Work request:
Search the material below for the word "agent" and copy every line in which it occurs.

Information supplied:

● ● ● ●

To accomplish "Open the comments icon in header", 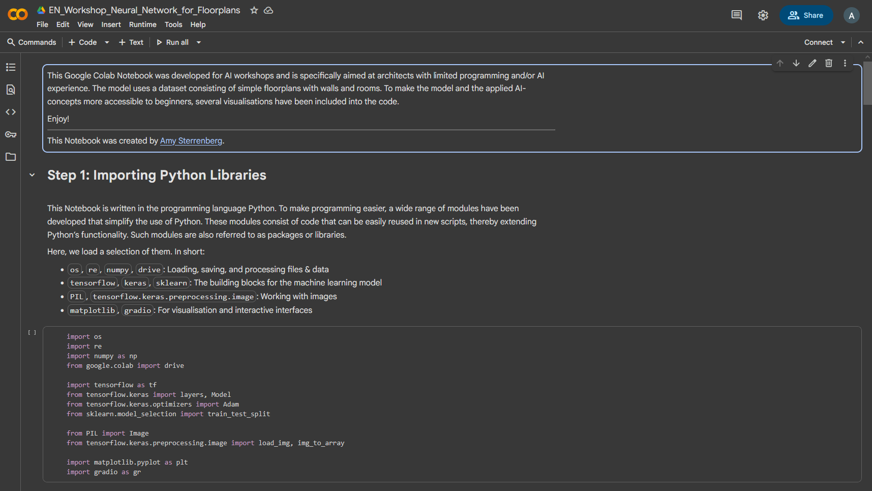I will [736, 15].
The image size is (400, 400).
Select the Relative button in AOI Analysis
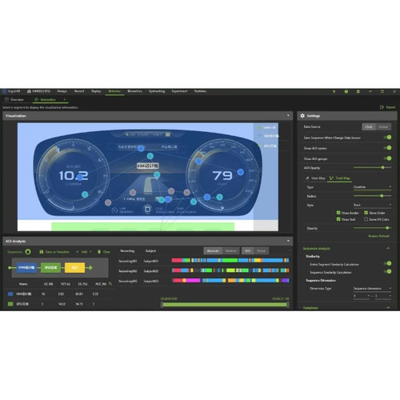tap(231, 251)
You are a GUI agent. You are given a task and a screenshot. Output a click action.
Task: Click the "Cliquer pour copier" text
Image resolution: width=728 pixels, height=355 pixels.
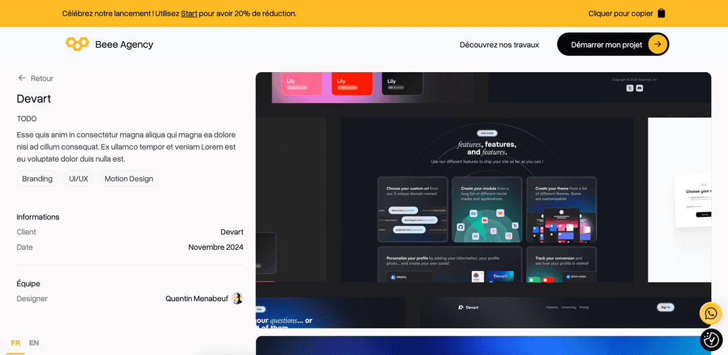(x=620, y=13)
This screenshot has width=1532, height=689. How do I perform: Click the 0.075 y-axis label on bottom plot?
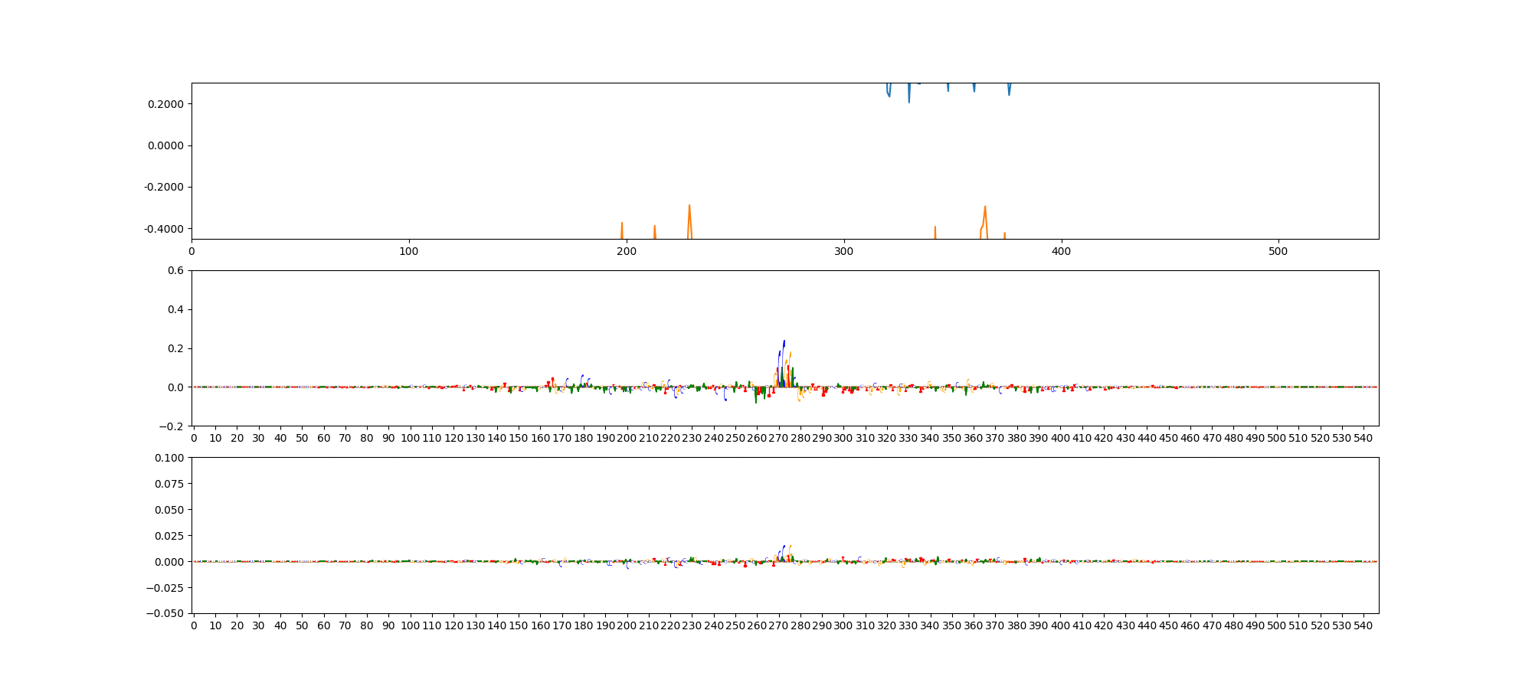(x=171, y=484)
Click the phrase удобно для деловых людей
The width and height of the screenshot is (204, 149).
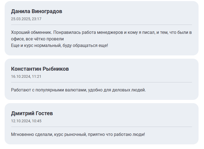(117, 90)
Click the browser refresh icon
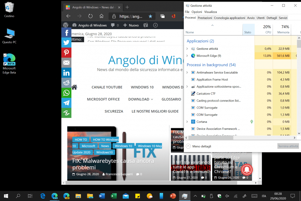The height and width of the screenshot is (201, 301). 91,16
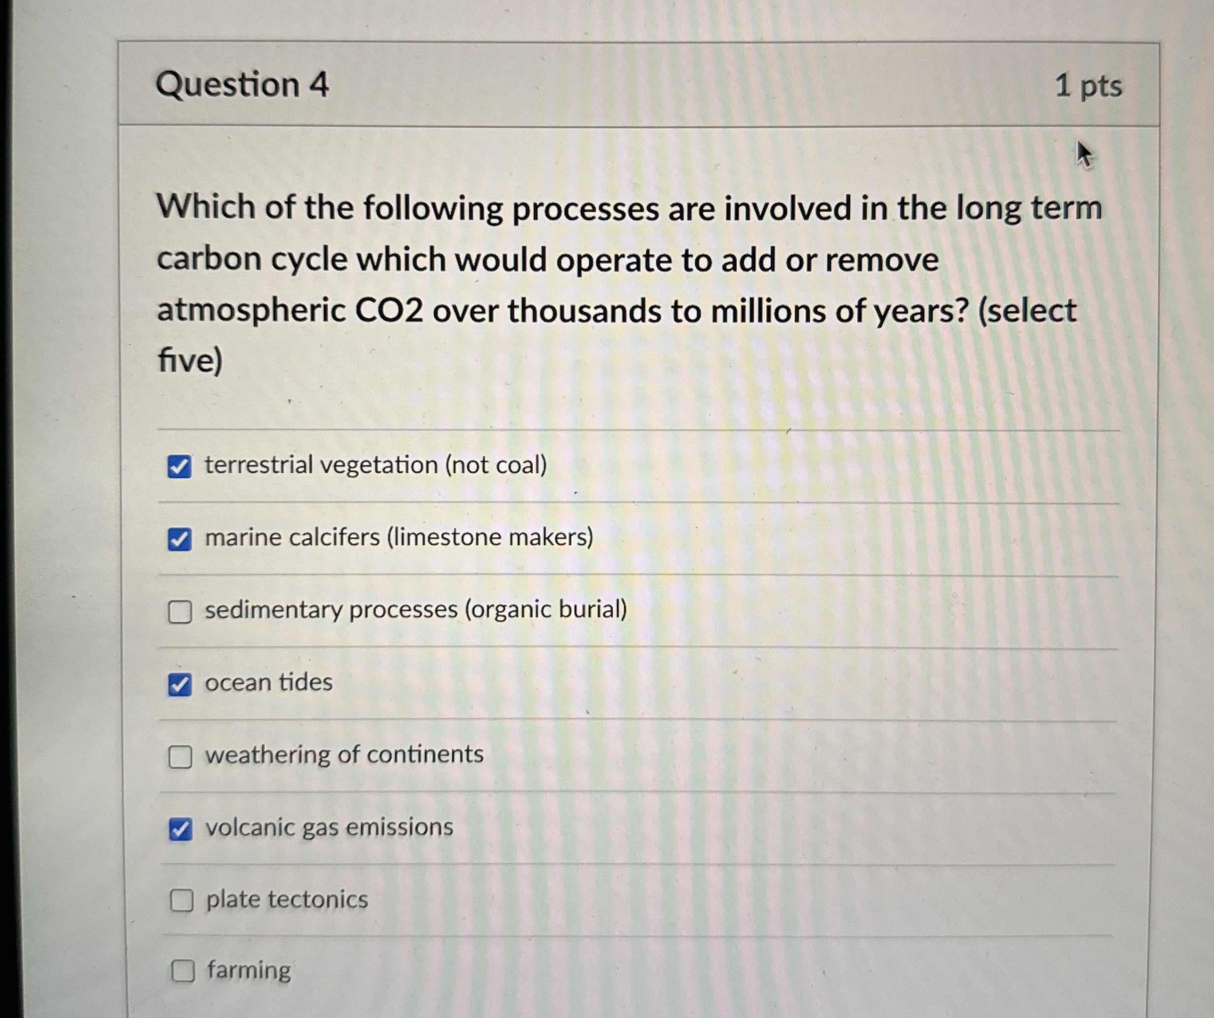This screenshot has width=1214, height=1018.
Task: Click the ocean tides label text
Action: coord(268,683)
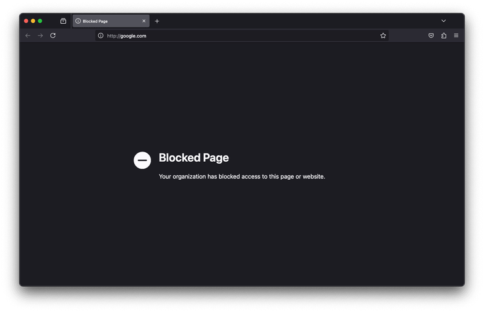Reload the blocked page
The width and height of the screenshot is (484, 312).
coord(53,35)
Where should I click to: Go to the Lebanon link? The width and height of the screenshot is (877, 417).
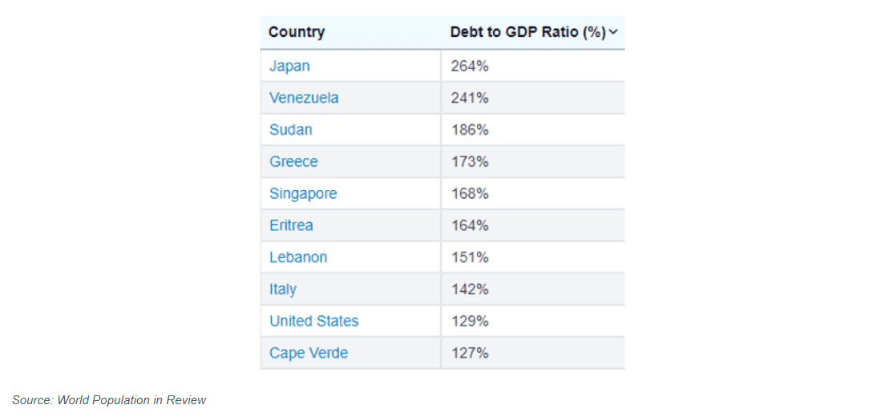click(x=298, y=257)
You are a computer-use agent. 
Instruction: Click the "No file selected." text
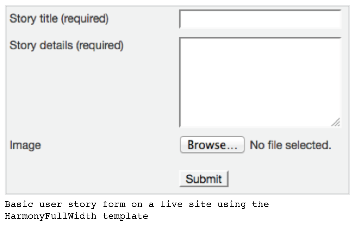(290, 145)
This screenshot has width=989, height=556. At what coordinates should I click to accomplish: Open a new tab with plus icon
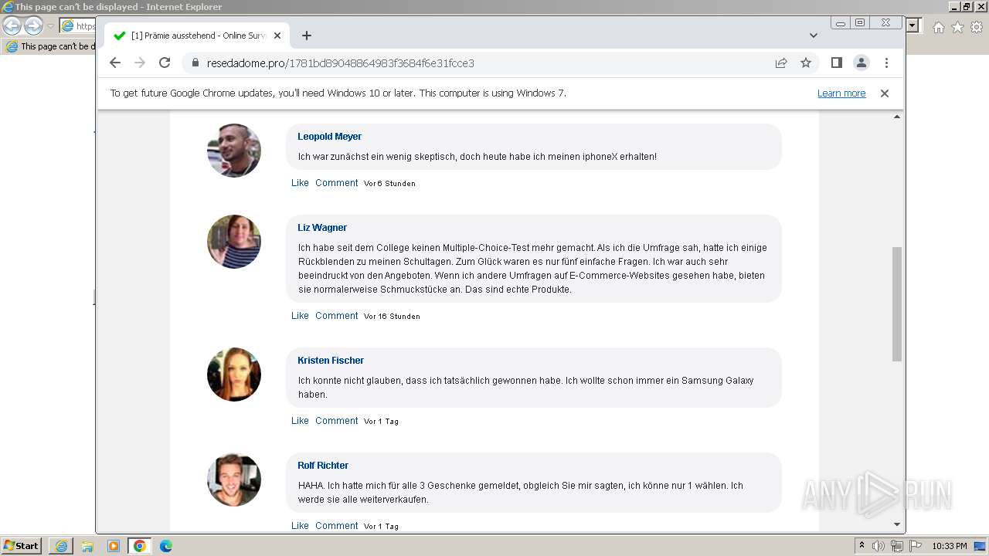(x=307, y=36)
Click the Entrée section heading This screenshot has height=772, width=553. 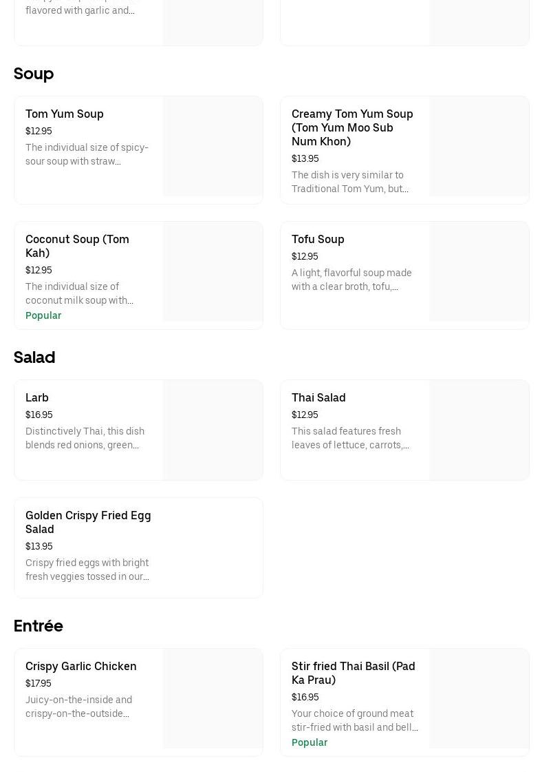pyautogui.click(x=39, y=626)
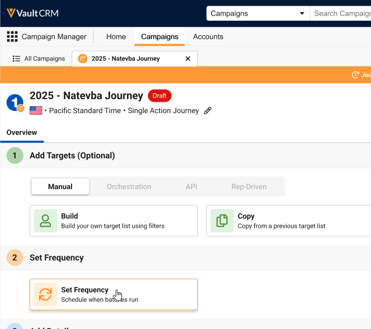Open the Campaigns search scope dropdown

click(x=258, y=13)
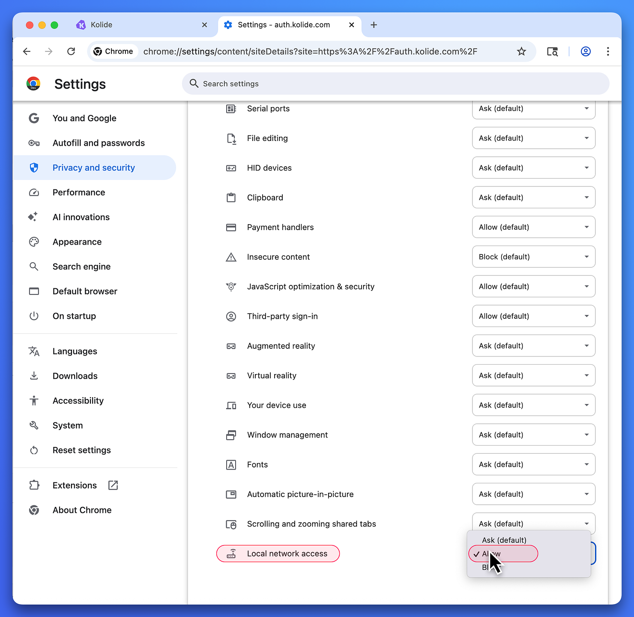Click the Privacy and security shield icon
This screenshot has height=617, width=634.
(34, 168)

● ● ● ●

Task solution:
You are a GUI agent. You are given a task and a screenshot. Output a click action.
You are a computer-use agent. 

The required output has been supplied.